The second problem was just that: permissions. The default permissions are read/write for owner, and read only for the group on the directory and for everyone else. I wanted the permissions in this directory and this directory alone to default to both the owner and the group having read/write.

A quick Google search told me I'd have to use an ACL to make this happen, and even showed some sample commands designed to do just this. Except that the command (modified for what I was trying to do, of course) wouldn't work. Every time I ran it I got an error message saying I hadn't provided enough arguments.

Some more Google searching with the proper command name (I had searched 'umask', not 'setfacl', silly me) found me the reason why my attempts at setting up an ACL weren't working. There's a mount option you have to set on that partition in /etc/fstab (aptly named acl) to actually enable them. So I did that and rebooted (I probably could have just told mount to remount the root partition, but rebooting works too), and then after some slight facepalmery, the command succeeded.

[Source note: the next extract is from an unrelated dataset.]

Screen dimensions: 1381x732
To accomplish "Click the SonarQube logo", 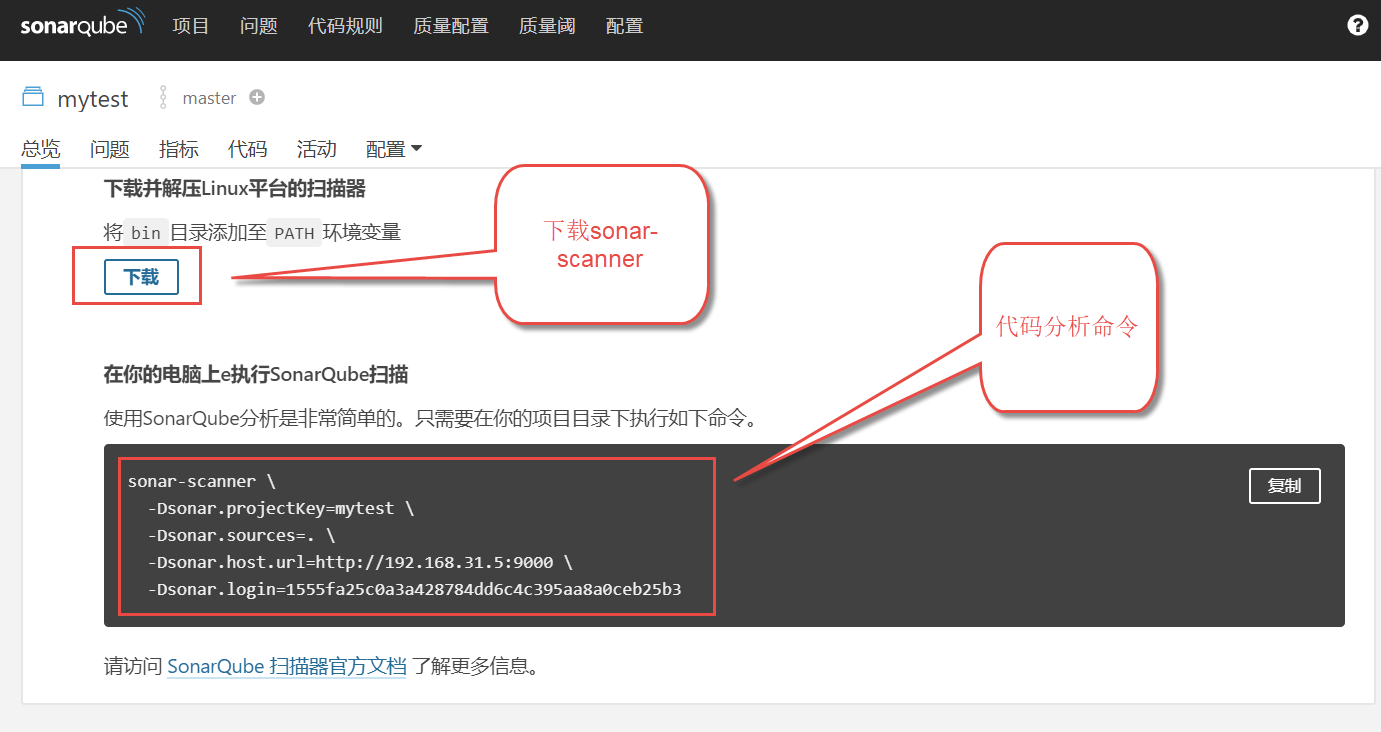I will click(82, 25).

I made a new file and crossed my fingers. One ls -l later, I was pleased to see that the new file had the exact permission set I wanted. Running getfacl on the directory now shows that for the group webdev, permissions are overridden so that group read/write are always available.

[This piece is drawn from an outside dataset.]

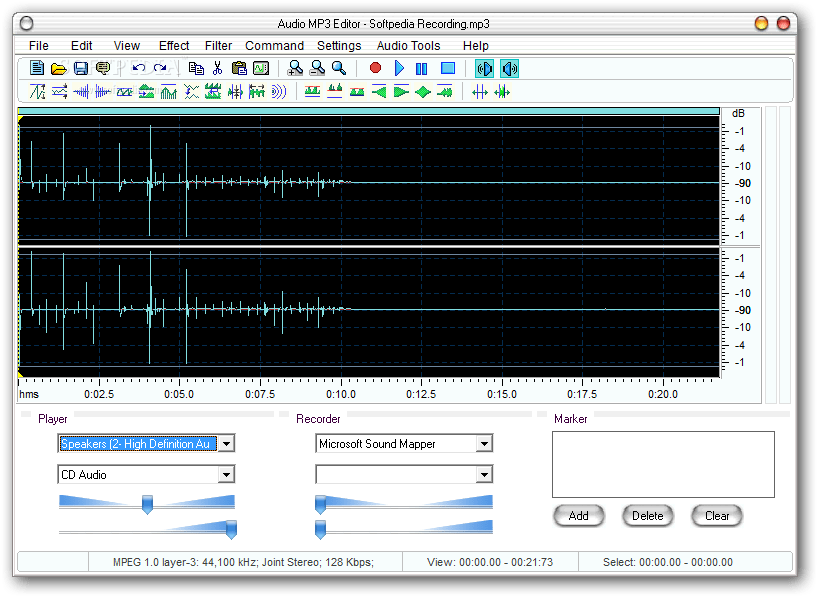Start recording with the red Record button

pos(374,68)
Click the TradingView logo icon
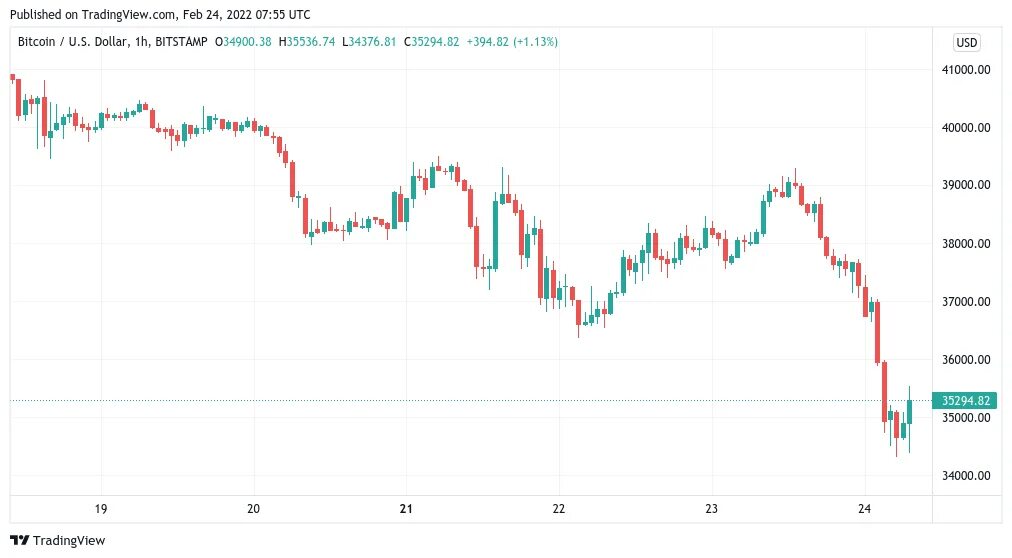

So in case anyone else happens to want to do this (I ran across a few forum posts in my Google searches where people were asking how to do exactly this), here's a quick reference. You'll have to do most if not all of this as root. If you're a lower-level linuxmancer like myself, look all the commands (and the one file) up with man before doing anything. Also of interest would be mount's man page.
  1. In /etc/fstab, make sure the partition containing the directory you want to change default permissions on has the acl mount option.
  2. Remount the partition, or if you're lazy and/or a BOFH, reboot.
  3. Make a new group with groupadd, then put your account (and any other accounts you want to be in the group) into the group with groupmems.
  4. If any of those accounts are logged in, log them out and back in (or tell people to do that if you're in a multi-user setting). Once this has happened, running groups as the user(s) you added to the group should return a list of groups including the group you just created. For instance, mine returns users webdev.
  5. Change the group on the desired directory to the one you just set up, using chgrp.
  6. Change the permissions on the directory to have the group write and setgid permissions bits set. Easy way out = chmod g+ws directoryname.
  7. Now use setfacl to tell it that the group permissions for all new files should be rw-. Your command should look something like this: setfacl -d -m group:groupname:rw- directoryname.
Now if you ls -ld directoryname, you should see something similar to this: drwxrwsr-x+ 2 owner groupname 4096 2009-11-06 00:13 directoryname. The s in the group bits indicates setgid, and the + indicates that there's an ACL in effect on the directory. You can view the ACL with getfacl directoryname. Any files created in the directory after this will also have a + at the end of their permissions bits. You'll have to chmod and setfacl existing files and directories to the appropriate values manually. Keep in mind that both chmod and setfacl take the -R argument which makes them recurse subdirectories, so keep that in mind if you've got a large directory structure and you just said "fuck my life!" because you thought you'd have to manually chmod and setfacl everything.

Important to note is that so long as you don't fuck with the everyone read permission, Apache will still be able to serve files from the directory. So basically it Just Works™. And I like that.

On a non-Linux note, I'm going to Nekocon this weekend, so expect a con report late Sunday evening/early Monday morning.